You’ve probably heard of Pilates, maybe because of its association with exclusive studios and celebrity workouts. However, Pilates is a super accessible workout, with apps, including Peloton, YouTube, and Instagram, offering classes and techniques to assist your wellness journey.
So what is Pilates exactly, and what does the exercise entail?
Because of its association with millennials’ favorite studios and influencers, many view Pilates as a new-age fitness routine. However, Joseph Pilates actually developed it at the turn of the last century. These exercises strengthen the core and promote deep breathing and mindfulness. There’s not much repetition, nor will you use heavyweights, resulting in an engaging and surprisingly relaxing routine.
Pilates relies on six principles: centering (bringing awareness to your core), concentration, control, precision, breath, and flow. Ready to dive in? Roll out that yoga mat and let’s get started.
Maintaining a strong core is about so much more than flexing six-pack abs. First, the core muscles, including the glutes, hips, pelvic floor, and lower back, are essential to keeping good posture and balance. This can reduce aches, pains, and the risk of falls and other injuries. You’ll certainly work out your abdominal muscles, but you won’t just be doing an hour’s worth of crunches.
This workout also includes bridges, leg circles, clams, side-lying leg lifts, and more moves that will strengthen all of these muscles, helping you to sit up straight and move more gracefully. Though some Pilates poses require flexibility, it’s okay if you’re not a human pretzel. In fact, the workout will actually help to increase mobility over time.
Pilates doesn’t just focus on your physical center, either. It also asks you to find a mental center. To truly embrace Pilates, you must maintain a strong focus on your breathing, which can distract you from everyday stresses and keep you engaged in the movements. Because this reduces anxiety, this workout can subsequently improve heart health and sleep and even lower your risk for some cancers.
Pilates often boosts functional strength, mainly using bodyweight, but there a few pieces of equipment you can add to your routine to maximize the benefits of this exercise.
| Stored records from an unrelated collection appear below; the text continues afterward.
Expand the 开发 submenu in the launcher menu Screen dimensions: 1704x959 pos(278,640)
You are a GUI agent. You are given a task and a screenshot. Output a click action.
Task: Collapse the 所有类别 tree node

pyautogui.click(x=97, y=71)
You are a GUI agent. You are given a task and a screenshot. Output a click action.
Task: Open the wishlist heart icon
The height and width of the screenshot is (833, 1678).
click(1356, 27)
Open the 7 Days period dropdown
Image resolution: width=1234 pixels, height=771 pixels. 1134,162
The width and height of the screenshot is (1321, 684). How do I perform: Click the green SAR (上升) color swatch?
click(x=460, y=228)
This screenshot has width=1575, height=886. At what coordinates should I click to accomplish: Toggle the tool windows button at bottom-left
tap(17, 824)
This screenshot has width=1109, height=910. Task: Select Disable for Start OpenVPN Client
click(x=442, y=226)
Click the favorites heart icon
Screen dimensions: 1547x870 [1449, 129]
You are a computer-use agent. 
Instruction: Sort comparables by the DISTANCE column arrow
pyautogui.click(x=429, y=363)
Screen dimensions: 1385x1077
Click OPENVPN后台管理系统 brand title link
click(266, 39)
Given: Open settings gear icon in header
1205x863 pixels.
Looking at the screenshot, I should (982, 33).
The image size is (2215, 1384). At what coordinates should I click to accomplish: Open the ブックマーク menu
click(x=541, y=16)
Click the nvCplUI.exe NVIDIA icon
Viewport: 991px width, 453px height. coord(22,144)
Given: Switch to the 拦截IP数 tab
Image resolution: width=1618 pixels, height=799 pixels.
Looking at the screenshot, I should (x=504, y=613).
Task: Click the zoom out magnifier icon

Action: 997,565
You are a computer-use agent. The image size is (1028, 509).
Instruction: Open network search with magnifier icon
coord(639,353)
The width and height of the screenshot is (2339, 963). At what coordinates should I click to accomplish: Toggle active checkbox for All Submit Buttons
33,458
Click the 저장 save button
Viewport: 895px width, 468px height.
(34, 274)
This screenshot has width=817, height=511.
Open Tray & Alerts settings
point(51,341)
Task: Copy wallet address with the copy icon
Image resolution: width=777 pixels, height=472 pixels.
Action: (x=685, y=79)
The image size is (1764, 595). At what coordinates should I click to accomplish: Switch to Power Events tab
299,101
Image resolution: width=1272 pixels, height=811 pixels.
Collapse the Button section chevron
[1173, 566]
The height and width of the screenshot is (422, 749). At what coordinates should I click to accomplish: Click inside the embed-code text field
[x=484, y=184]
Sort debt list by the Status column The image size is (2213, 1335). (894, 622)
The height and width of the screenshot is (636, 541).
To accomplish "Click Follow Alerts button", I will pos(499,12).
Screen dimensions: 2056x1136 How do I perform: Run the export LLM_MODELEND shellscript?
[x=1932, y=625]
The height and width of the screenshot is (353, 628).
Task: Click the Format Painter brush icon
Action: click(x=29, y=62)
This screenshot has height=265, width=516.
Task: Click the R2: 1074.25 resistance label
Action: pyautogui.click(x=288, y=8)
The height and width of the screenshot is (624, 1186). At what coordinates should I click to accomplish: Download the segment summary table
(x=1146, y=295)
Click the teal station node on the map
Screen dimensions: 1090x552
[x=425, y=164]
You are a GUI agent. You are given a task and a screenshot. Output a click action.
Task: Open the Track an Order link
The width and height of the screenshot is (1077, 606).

- A mat. Having your own mat is the most hygienic option. Plus, Pilates mats are typically thicker and larger than yoga mats, so bringing your own ensures you won’t have to use a thin, old studio mat.
- Pilates bands. These resistance bands will help strengthen and lengthen your body.
- Magic circles. These rings are flexible, lightweight, and typically about 13 inches in diameter to provide a slightly different type of resistance than the bands.
- Weights. Opt for 1 to 5 lb. weights — enough to add a challenge, but not so much that it becomes a lifting session.
- Pilates ball. These large balls will strengthen your core and improve your posture.
Shoes aren’t required at Pilates classes — in fact, many studios will ask you to remove them at the door. Last, dress for success in comfortable clothing that allows you to stay nimble, like a form-fitting tank top and leggings.
Working out should be enjoyable, so if you like Pilates, keep doing it! That said, it’s always a good idea to talk to your doctor before starting any workout regimen to ensure it’s right for you. You should especially speak to a healthcare professional if you:
- Have a heart condition
- Are prone to fainting or seizures
- Are pregnant or recently were (Many people get diastasis recti during and after pregnancy, and working the abs can exacerbate this issue)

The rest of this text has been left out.